The actual number of branches advertising on the portals stood at 13,373 by the end of the year, in addition to 2,610 new homes developments and 1,074 overseas agents nd 415 commercial agents. There were 5,003 software-only agents.

The company said that over 600 branches had returned to it over the past 18 months.

Zoopla said it had generated over 23m leads during the year, including 350,000 property appraisal leads.

The company also this morning announced the acquisition of Technicweb, a website design and hosting business.

Zoopla said it was “comfortable” with expectations for next year.

However, City analyst William Packer of Exane BNP Paribas  was critical of the results and said membership of  the portals was still 20% below the launch of OnTheMarket and significantly lagging Rightmove.

He said that “weakness at the property portal business (we estimate organic negative growth) [was] offset by a strong performance at Comparison Services.

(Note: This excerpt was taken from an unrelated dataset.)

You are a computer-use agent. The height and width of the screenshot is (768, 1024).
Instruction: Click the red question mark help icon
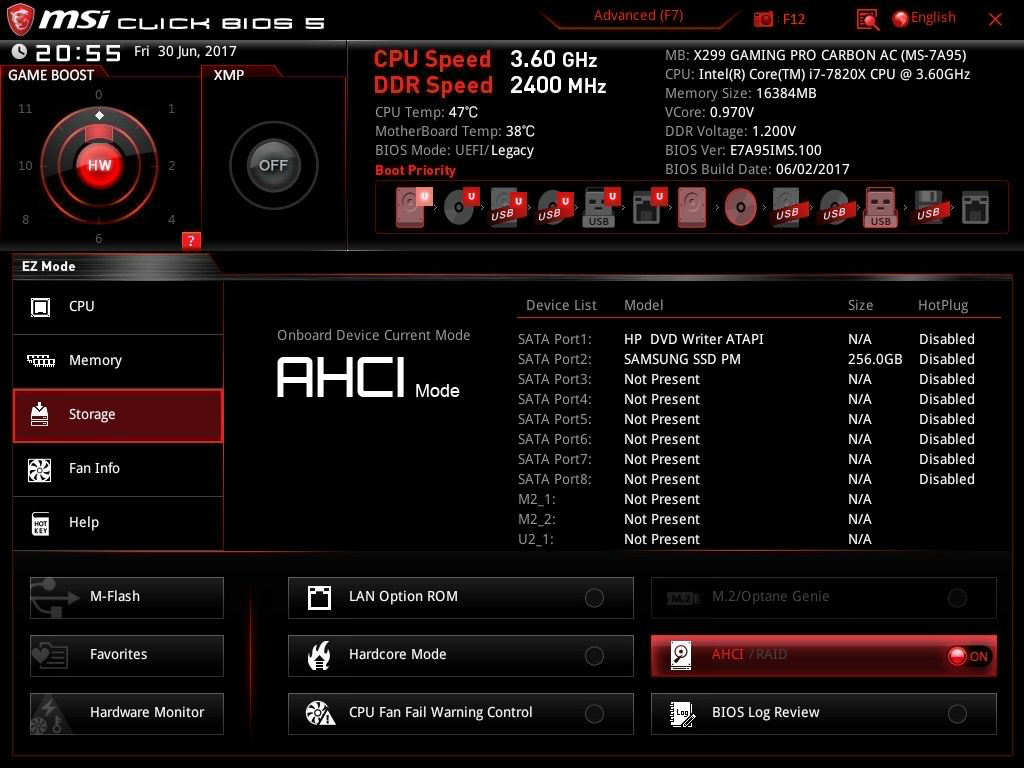(191, 240)
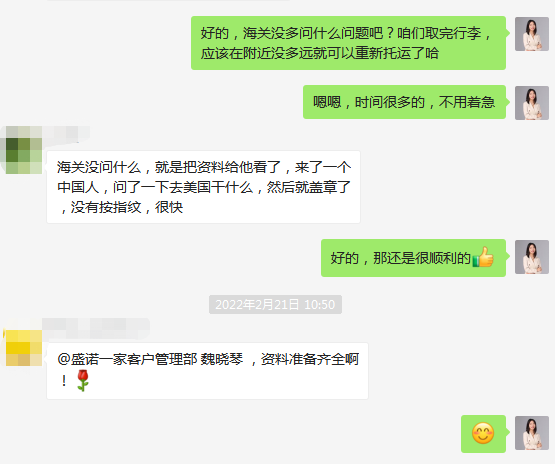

EPS is 2% ahead of consensus expectations. The company continue to grow estate agency membership with 18 months of ‘consecutive growth’ (although levels still well below pre-Agents’ Mutual launch)”.

He described progress at the property portal as limited, with 2% growth in advertising revenue per agent, and  tepid traffic growth, up 2%.

Meanwhile, LSL expressed caution for next year and said the fall in revenue in the fourth months to the end of October reflected lower activity levels in the residential sales market.

This was despite lettings and financial services revenue both being up, by 7% and 24% respectively.

Group revenues fell 3.4% from £110.4m in the same period last year to £106.6m.

The firm said it expects underlying group profit for this year to be in line with expectations, but added: “With the reduction in market activity levels in the second half of 2016 and uncertainty over UK economic conditions, we are cautious on the market outlook for 2017.

“However, mortgage costs and availability remain positive and the medium- to longer-term fundamentals of the UK housing market remain positive.

“LSL has very strong fundamentals. . . The business is well positioned to adapt quickly to changing market conditions to deliver long-term value to shareholders.”

Yesterday’s trading update to the City also made reference to LSL’s entire sale of Zoopla shares, raising £36.1m. It said the proceeds are being used to reduce corporate indebtedness.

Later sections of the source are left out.